Other packages managers that have already been available and not introduced by me during this project period:

• OpenSUSE Zypper
• Homebrew
• Krew (I added the ARM64 support for Krew)
• Nix-pkgs
• Scoop

GitHub Actions Release CI

I helped improve the Kubescape GitHub Actions release CI process, where I added the ARM64 build and tested for the GitHub Actions release CI workflow. I use QEMU with Docker to simulate the Linux ARM64 environment for building and testing the binaries. For macOS M1/M2, I investigated how to cross-build libgit2 C code and use Golang cross-compilation to build the binaries.

I also helped add the auto version bumping CI for kubescape/homebrew-tap, kubescape/packaging, and kubescape/github-action.

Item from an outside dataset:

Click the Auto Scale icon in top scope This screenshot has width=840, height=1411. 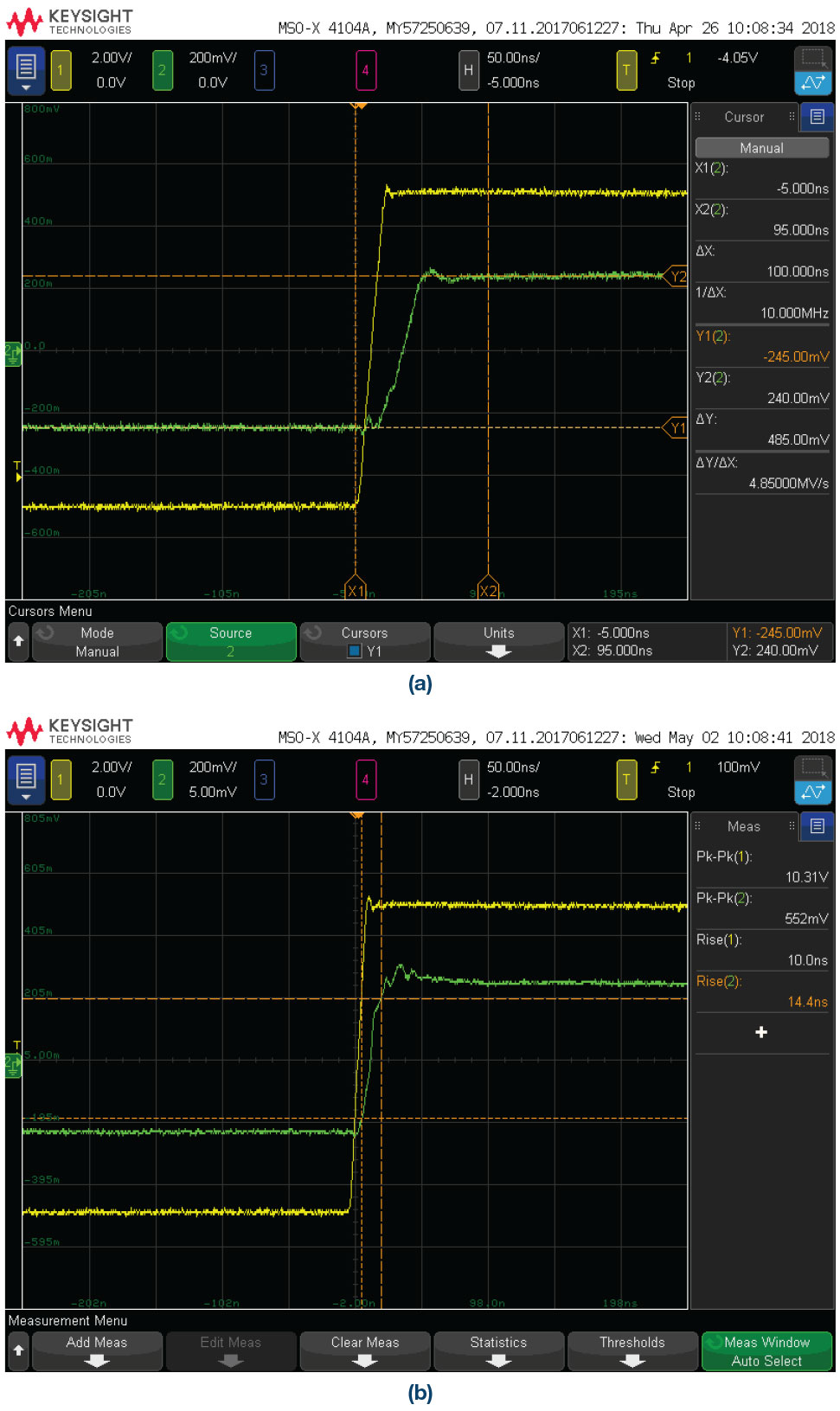tap(812, 83)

After the release is made, we trigger these CIs so that the kubescape versions in these repositories can get upgraded automatically.

GitHub Actions Code Review

I helped improve the Kubescape GitHub Actions fix suggestions code review process, where I created the workflow which works by collecting the SARIF (Static Analysis Results Interchange Format) file that kubescape generates. Then, with the help of HollowMan6/sarif4reviewdog, convert the SARIF file into RDFormat (Reviewdog Diagnostic Format) and generate reviews for code fix suggestions on GitHub Actions using Reviewdog. I also helped add the “fix" object support for the Kubescape-generated SARIF report.

In addition to the main project, I also helped the community with other issues like bug-fixing as well as feature-adding.